La Corte di Cassazione, sezione lavoro, con l’ordinanza n. 7801 depositata il 22 marzo 2024, intervenendo in tema opposizione ad un ordinanza ingiunzione, ha affermato che le dichiarazioni del lavoratore rese agli Ispettori sono sufficienti da sole a provare l’illecito nel caso in cui vengano confermate in sede giudiziale, in quanto il contenuto delle dichiarazioni rilasciate in sede ispettiva non è un atto assistito da fidefacienza.
Per cui, per gli Ermellini il giudice, ai fini del proprio convincimento, deve valutare la presenza di altri elementi e, comunque, deve motivare in modo specifico in merito alla valutazione di attendibilità delle dichiarazioni rese in sede ispettiva.

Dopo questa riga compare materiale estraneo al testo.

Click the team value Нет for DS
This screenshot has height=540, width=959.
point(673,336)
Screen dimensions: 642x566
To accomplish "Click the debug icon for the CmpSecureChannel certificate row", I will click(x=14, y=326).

La vicenda ha riguardato una società a cui era stato notificata una ordinanza d’ingiunzione con cui la Direzione territoriale del lavoro chiedeva il pagamento della complessiva somma di € 44.432,00 per molteplici violazioni di legge relative alla posizione lavorativa di una collaboratrice. La società proponeva opposizione a tale atto. Il Tribunale adito accoglieva l’opposizione e annullava l’ordinanza ingiunzione. Avverso la sentenza di primo grado, il Ministero del lavoro – Direzione territoriale del lavoro proponeva appello. La Corte territoriale accoglieva l’appello. Avverso la sentenza della Corte territoriale la società proponeva ricorso in cassazione fondato su tre motivi.

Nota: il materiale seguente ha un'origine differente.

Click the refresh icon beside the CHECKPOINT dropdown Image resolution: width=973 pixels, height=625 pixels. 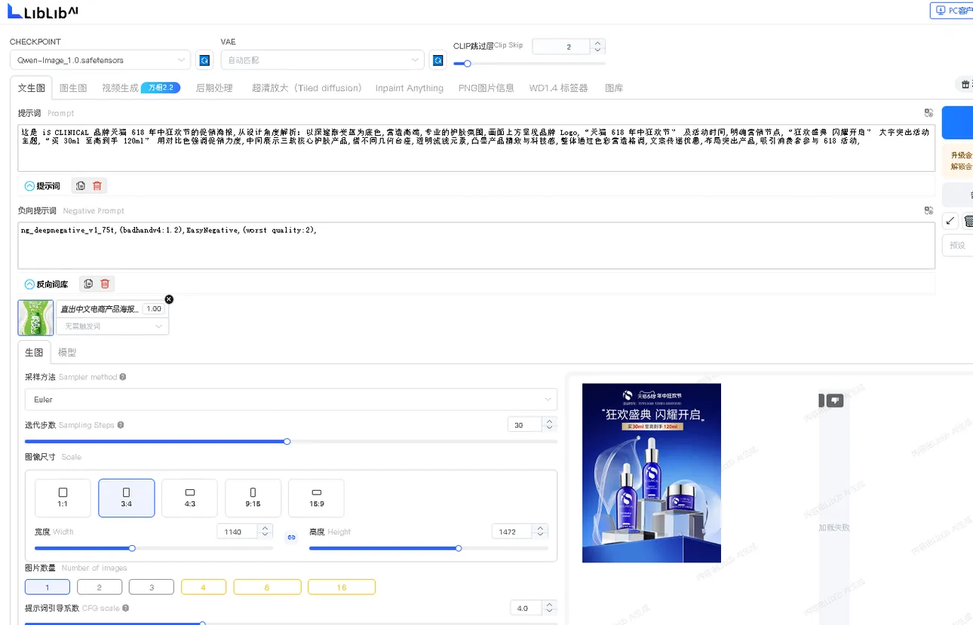tap(204, 60)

I giudici di legittimità nel rigettare il ricorso della società confermava quanto affermato dalla Corte di Appello, che si rifaceva au un precedente della Suprema Corte, che i verbali redatti dai funzionari degli enti previdenziali o dagli ispettori del lavoro possono costituire prova sufficiente delle circostanze riferite dai lavoratori al pubblico ufficiale qualora il loro contenuto specifico oppure il concorso di altri elementi renda superfluo l’espletamento di altri mezzi istruttori (Cass. n. 3525/2005; Cass. n. 15702/2004; Cass. n. 9827/2000);
Inoltre, nella sentenza in commento, i giudici di piazza Cavour hanno, esaminando la questione dei termini per il deposito dei documenti relativi all’infrazione oggetto dell’ordinanza ingiunzione, ha ribadito che ” per il giudizio di opposizione previsto dall’art. 22 ss. L. n. 681/1989, il legislatore delinea uno schema atipico in materia di prove, consentendo al giudice di svolgere attività istruttorie a prescindere dall’iniziativa delle parti. Ne deriva che il termine di dieci giorni, fissato dal giudice nel rispetto dell’art. 23, co. 2, L. n. 689/1981, non presenta natura perentoria e comporta che la produzione tardiva dei documenti da parte dell’amministrazione resistente sia colpita da mera irregolarità (Cass. n. 13795/2006; Cass. n. 2149/2004; Cass. n. 15828/2002; Cass. n. 4931/2001; Cass. n. 1404/1999).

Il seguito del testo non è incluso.